▶ _Input rows_
|---|

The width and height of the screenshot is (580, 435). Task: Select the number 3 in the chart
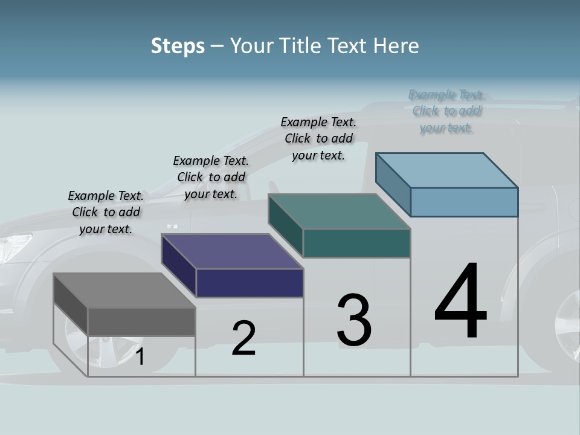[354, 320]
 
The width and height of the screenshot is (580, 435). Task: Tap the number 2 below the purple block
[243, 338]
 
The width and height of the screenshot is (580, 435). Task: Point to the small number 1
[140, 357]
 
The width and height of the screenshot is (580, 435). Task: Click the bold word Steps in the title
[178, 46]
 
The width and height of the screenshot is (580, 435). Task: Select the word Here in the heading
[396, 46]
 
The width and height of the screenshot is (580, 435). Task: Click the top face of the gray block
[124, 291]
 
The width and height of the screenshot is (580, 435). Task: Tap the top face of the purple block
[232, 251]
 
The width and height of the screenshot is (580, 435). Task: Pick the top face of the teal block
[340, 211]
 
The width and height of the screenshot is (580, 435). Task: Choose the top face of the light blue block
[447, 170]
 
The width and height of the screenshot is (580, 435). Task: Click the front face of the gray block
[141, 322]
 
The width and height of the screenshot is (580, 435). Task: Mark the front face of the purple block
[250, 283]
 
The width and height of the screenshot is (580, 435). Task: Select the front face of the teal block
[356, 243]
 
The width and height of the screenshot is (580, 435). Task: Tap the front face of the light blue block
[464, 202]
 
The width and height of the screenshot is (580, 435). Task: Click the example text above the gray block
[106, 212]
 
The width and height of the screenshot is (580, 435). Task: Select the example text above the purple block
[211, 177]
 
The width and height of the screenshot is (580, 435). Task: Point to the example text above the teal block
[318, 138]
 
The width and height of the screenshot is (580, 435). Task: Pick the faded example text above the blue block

|---|

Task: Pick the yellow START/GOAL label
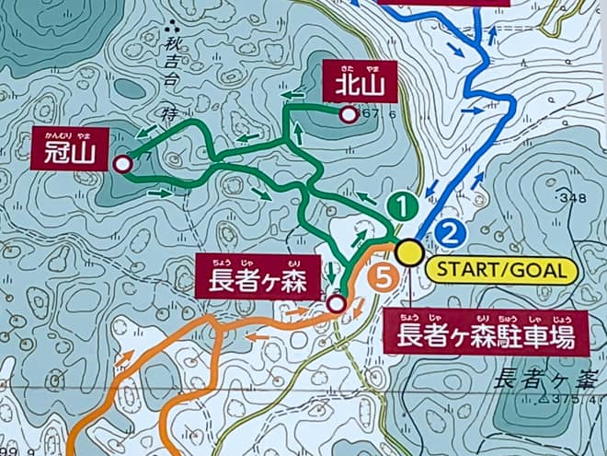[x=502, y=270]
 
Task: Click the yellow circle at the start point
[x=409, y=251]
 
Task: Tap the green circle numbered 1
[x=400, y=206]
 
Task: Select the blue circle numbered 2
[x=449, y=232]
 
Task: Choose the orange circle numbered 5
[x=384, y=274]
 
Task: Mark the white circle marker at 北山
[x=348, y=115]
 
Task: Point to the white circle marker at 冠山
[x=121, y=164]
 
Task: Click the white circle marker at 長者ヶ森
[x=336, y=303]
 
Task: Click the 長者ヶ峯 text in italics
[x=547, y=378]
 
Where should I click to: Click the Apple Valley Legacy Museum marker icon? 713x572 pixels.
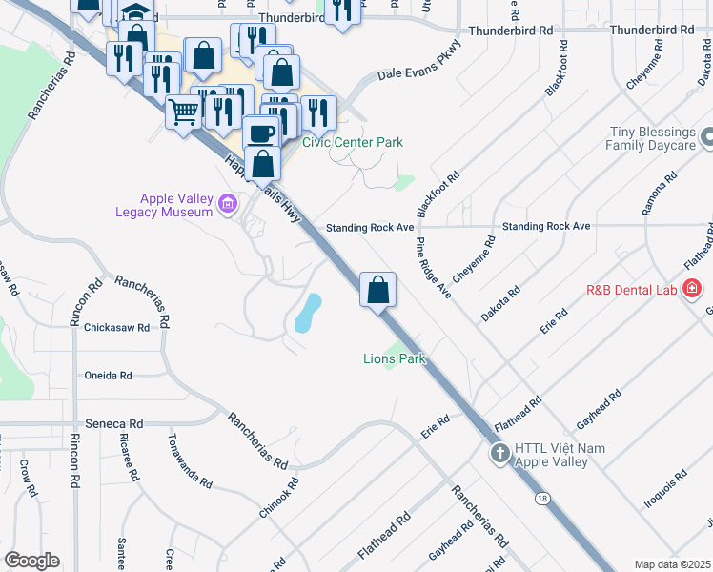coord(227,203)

|---|

▶ _Exercise instructions_
Output the lines from the one containing "Task: Click the yellow" through the one containing "[x=348, y=115]", both included, as a Markdown table with the columns Number and Line, leaving out blank lines.

▶ _The completed task_
| Number | Line |
|---|---|
| 1 | Task: Click the yellow circle at the start point |
| 2 | [x=409, y=251] |
| 3 | Task: Tap the green circle numbered 1 |
| 4 | [x=400, y=206] |
| 5 | Task: Select the blue circle numbered 2 |
| 6 | [x=449, y=232] |
| 7 | Task: Choose the orange circle numbered 5 |
| 8 | [x=384, y=274] |
| 9 | Task: Mark the white circle marker at 北山 |
| 10 | [x=348, y=115] |